Ask HN: How did the internet discover my subdomain?
Primary ways subdomains get “discovered”
- Certificate Transparency (CT) logs expose any hostname with its own public TLS cert; many tools and services continuously tail these logs.
- Large-scale IPv4 scanning (e.g., by security companies) hits every routable IP and probes common ports, then fingerprints what’s running.
- DNS-based techniques: brute-force enumeration with wordlists, AXFR (zone transfers) on misconfigured DNS servers, and DNSSEC/NSEC zone walking.
- Reverse lookups via TLS: connect to an IP over HTTPS, inspect the certificate/SNI to learn associated hostnames.

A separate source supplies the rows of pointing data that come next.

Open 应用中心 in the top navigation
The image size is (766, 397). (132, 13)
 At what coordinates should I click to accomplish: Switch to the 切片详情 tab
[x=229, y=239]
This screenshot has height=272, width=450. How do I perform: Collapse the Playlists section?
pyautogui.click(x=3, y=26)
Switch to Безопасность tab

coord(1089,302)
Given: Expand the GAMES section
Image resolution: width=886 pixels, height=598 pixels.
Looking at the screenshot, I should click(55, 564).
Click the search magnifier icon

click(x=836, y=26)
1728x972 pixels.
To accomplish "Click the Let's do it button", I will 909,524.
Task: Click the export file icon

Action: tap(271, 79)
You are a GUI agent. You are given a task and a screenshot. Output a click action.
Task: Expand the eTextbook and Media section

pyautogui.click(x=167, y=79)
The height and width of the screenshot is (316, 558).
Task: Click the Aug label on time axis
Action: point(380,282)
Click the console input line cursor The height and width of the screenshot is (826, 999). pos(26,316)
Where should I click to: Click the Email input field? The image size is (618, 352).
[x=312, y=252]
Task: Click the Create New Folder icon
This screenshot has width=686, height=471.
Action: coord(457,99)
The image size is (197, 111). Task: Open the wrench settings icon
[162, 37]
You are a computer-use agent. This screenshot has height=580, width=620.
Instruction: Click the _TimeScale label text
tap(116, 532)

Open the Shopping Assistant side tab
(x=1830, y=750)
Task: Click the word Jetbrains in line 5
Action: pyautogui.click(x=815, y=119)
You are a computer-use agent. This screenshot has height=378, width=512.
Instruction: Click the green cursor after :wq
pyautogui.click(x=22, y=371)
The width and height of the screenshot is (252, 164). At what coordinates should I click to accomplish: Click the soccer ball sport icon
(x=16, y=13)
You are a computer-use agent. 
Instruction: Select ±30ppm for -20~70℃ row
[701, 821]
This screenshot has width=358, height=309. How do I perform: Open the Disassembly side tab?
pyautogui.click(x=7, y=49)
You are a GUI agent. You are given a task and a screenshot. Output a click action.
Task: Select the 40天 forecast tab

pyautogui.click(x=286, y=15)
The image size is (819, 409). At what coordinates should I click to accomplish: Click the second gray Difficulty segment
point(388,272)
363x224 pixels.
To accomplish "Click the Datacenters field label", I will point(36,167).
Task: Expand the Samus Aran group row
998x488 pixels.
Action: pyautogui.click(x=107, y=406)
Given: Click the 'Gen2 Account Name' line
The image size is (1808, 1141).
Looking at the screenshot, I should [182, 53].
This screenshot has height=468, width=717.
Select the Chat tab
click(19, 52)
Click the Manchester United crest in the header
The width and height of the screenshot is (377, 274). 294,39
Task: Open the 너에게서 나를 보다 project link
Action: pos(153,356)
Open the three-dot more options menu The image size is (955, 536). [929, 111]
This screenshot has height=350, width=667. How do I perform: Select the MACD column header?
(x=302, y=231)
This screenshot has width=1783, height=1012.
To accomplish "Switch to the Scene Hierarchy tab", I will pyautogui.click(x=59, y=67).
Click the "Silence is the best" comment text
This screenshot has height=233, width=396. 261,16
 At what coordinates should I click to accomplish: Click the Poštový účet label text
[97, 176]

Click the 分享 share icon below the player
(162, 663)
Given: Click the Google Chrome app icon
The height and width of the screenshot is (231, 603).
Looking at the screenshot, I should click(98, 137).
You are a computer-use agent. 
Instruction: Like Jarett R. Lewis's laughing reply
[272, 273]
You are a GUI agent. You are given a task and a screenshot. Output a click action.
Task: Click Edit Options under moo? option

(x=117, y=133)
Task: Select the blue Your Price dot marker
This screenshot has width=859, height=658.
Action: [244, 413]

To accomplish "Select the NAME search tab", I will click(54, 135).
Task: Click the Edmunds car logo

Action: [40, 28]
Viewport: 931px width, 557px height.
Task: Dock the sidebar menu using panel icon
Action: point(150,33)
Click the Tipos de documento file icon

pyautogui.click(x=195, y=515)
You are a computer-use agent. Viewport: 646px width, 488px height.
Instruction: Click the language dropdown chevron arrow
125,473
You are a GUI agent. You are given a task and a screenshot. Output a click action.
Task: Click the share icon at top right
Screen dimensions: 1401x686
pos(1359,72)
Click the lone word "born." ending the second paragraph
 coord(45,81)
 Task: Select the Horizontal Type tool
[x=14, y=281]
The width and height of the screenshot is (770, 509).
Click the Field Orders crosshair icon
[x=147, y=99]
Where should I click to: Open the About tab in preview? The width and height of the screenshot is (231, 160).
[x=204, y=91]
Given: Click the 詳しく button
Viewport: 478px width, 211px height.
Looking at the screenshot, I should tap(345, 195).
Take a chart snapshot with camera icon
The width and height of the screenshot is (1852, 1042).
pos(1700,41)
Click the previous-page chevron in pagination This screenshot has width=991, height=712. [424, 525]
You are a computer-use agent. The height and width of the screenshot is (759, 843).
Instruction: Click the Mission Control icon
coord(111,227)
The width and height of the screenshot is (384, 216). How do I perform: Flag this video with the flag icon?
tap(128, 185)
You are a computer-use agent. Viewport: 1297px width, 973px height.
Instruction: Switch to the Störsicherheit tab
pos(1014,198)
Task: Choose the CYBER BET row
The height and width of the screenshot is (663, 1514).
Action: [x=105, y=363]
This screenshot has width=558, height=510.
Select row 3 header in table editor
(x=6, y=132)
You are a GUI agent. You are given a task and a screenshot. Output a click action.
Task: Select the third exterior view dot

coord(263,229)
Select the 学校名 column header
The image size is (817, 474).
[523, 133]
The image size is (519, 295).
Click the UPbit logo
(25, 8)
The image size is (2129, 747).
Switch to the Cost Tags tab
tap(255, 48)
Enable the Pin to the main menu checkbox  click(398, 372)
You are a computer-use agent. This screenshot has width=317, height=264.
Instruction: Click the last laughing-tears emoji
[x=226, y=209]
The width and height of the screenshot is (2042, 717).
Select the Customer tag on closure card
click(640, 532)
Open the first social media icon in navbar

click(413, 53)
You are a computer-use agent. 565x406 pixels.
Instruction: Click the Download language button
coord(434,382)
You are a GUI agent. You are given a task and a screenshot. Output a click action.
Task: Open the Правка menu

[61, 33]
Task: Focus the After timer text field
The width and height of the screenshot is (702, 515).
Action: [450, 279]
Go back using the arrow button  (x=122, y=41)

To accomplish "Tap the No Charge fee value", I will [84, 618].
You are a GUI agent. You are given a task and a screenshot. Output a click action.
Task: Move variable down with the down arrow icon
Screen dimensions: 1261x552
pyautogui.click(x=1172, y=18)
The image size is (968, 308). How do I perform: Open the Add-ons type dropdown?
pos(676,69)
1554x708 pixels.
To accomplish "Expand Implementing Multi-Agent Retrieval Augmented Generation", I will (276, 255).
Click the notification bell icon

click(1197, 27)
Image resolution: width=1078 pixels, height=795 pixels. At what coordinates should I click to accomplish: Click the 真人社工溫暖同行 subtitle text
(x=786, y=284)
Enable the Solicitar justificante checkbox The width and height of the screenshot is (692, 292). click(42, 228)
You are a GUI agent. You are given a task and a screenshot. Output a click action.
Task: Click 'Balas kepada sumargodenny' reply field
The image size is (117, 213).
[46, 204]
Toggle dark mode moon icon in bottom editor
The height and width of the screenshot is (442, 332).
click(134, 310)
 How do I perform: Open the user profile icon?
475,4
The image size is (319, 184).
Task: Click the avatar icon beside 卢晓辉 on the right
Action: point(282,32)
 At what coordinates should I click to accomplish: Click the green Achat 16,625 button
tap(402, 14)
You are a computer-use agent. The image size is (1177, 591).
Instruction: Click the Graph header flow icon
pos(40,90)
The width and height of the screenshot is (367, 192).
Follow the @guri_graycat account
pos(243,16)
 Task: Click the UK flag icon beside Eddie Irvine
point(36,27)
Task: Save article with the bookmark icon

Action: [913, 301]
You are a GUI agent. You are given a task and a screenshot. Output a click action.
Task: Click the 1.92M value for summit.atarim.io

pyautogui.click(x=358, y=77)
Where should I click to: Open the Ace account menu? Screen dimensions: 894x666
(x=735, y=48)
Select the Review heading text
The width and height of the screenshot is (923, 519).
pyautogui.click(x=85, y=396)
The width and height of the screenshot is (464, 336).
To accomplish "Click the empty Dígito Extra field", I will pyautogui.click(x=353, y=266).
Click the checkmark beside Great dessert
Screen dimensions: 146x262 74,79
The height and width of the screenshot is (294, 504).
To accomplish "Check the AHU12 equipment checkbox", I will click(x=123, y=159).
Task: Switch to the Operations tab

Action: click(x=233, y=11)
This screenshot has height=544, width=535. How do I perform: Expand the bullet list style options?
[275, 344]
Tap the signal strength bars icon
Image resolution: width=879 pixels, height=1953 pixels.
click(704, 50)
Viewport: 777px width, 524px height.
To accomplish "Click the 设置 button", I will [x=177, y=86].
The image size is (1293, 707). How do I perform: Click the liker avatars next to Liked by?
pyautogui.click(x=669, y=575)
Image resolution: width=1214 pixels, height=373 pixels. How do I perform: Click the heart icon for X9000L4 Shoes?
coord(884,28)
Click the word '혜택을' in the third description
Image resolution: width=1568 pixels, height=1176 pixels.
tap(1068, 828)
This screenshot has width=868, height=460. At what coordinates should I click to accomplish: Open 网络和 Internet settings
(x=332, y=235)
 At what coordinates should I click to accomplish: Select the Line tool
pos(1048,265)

DNS, passive data, and commercial services
- DNS zones are not generally enumerable, but:
- Some authoritative servers still allow unauthenticated AXFR (misconfiguration but common enough to mine).
- DNSSEC NSEC/NSEC3 can leak zone structure unless carefully configured.
- “Passive DNS” providers and some ISPs/resolvers sell aggregated query/answer logs, revealing which hostnames are being resolved.
- PTR (reverse DNS) records can map IPs back to hostnames.
- Many subdomain-finding tools aggregate CT, passive DNS, zone-transfer leaks, brute-forced records, and web crawling into searchable databases.
IP scanning and default virtual hosts
- If a scanner connects by raw IP (no SNI/Host header), it often hits the web server’s default vhost; those requests may be logged under a particular subdomain, creating the impression the subdomain itself was targeted.
- With non-SNI TLS or a default cert, the hostname in that cert can be learned even without knowing the domain first.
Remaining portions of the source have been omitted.